Seedlings of native rainforest trees in Madagascar
At least one scientist rejects the cost and goals of the Earth BioGenome Project on the grounds it could stunt conservation efforts, like this project to plant seedlings in Madagascar. Elona K Hart/Shutterstock

The Sanger Institute is expected to spend £50 million ($64.8 million) over eight years to establish processes for sample collection, sequencing and genome assembly. The first five years of the Darwin Tree of Life project are expected to carry a total cost of about £100 million.

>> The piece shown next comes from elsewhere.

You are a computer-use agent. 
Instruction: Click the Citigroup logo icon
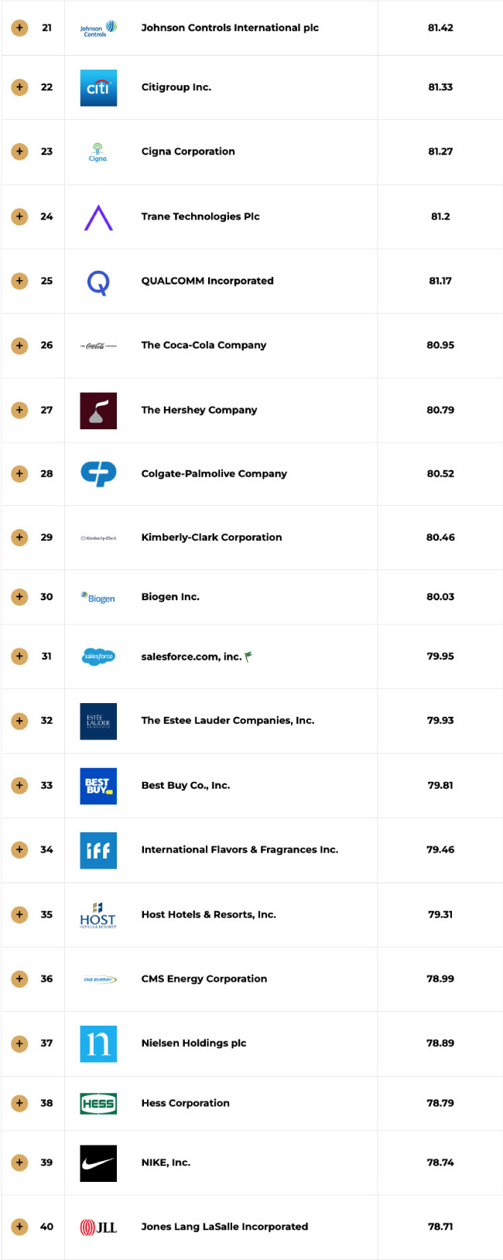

The entirety of the project is expected to cost almost $5 billion. The project has about a third of the $600 million it needs for the next three years, which will include some of the project's first phase: sequencing genomes of one species from each of the 9,000 taxonomic families.

The cost and goals of the project raised eyebrows from some scientists, including Jeff Ollerton, professor of biodiversity at England's University of Northampton. Ollerton tweeted that "sequencing the genomes of all life on Earth will do nothing to conserve them if we don't protect their ecosystems. This is vanity science at best. $5 billion would protect a lot of habitat."

Ollerton criticized the Earth BioGenome Project when it was formally announced in April 2017, saying that it had the same flaw as "naming all the species" initiatives do: It could take funding away from conservation efforts, including habitat conversation that many of the species being sequenced require to survive.